A virtual bloodbath of murder and decomposing corpses, Beckett’s latest thriller finds David Hunter, the author’s anthropologist hero, assisting the Tennessee Bureau of Investigation in the hunt for a cold-blooded serial killer who leaves
a trail of mayhem throughout Knoxville and the forest-covered slopes of the Tennessean Smoky Mountains.
We meet David several months after his near-fatal stabbing by the evil Grace Strachan and the events that concluded
Written in the Bone. Although Grace was never captured, David is looking for away to regain his edge and resolve some hard decisions, and
to recharge his emotional batteries, perhaps finally putting the malevolent machinations of Grace behind him.
Accepting an invitation from his old colleague and friend Tom Lieberman to attend the Forensic Anthropology Center in Knoxville
(better known by another, less formal name as the “Body Farm”), David finds himself thrust back into the thick of things when a call comes through from the Tennessee Bureau of Investigation that a body has been found high in an isolated mountain cabin.
The scene looks like homicide, the corpse covered in maggots and naked, spread-eagled on its back, arms and legs draped over the table edges, the maggots dripping from it onto the floor “like boiled milk.” Joining forces with Dan Gardner, Assistant Special Agent in charge, and Diane Jacobsen, part of the Field investigations Unit, Tom and David work to unlock the puzzle behind a killer who is letting them see he knows about details: “He’s not testing us, he’s bragging how clever he is.”
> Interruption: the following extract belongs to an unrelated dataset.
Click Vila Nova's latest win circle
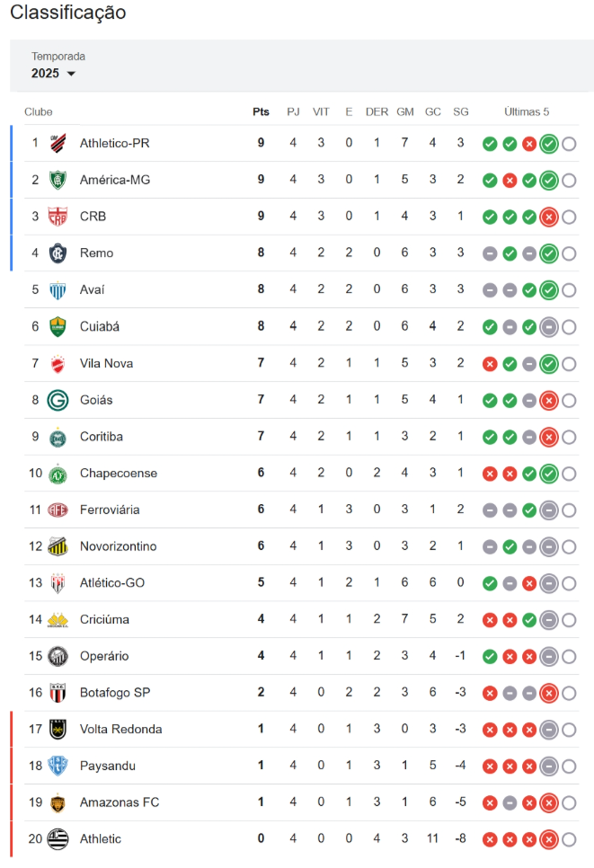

The discovery of a film canister and a fingerprint at the crime scene adds an interesting twist to the investigation
- yet the originator of the print was killed in a car crash six months before.
Still, this new and vital piece of information leads the team to exhume a body at a local cemetery. When they discover that the grisly contents of the casket seem to be decomposing too rapidly, David is truly flummoxed, the bloody condition of the body raising more questions than answers.
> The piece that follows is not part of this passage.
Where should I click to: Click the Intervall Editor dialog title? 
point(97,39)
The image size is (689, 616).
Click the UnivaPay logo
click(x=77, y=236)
Clearly a violent killer lurks nearby, ready to strike, but despite all his
expertise David is causing friction. The local members of the Tennessee Bureau resent this young foreigner who has wondered into their midst. David is reluctant to back out,
his professional instincts suddenly kicking back into life when the horror of the situation comes close to him and at stake are the lives of all those he cares for.
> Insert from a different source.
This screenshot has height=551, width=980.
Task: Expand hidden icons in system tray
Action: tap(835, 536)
The unique world of Tennessee law enforcement is depicted with great insight,
along with the petty animosities, frustrations, and wariness of David. Amid bone
and cartilage, mummified skin, memories of a sunlit garden and of dragonflies and corpses, Beckett weaves into his nightmarish plot a newly vulnerable and conflicted David, a man out of place yet also driven by the need to get to the truth behind the murderer’s modus operandi.
In tightly controlled prose, Beckett continues to hone his skills as a mystery writer.
He plunges us into the dark side of human pathology and forensic techniques - and the grisly anatomical details of decomposing corpses - the sudden paper trail of victims leading to the next and a portrait developing of a terrifying imposter who delights in misdirection,
seeming to slip into the lives of his victims so easily it’s as though he’s “sloughed the skin from their hands.”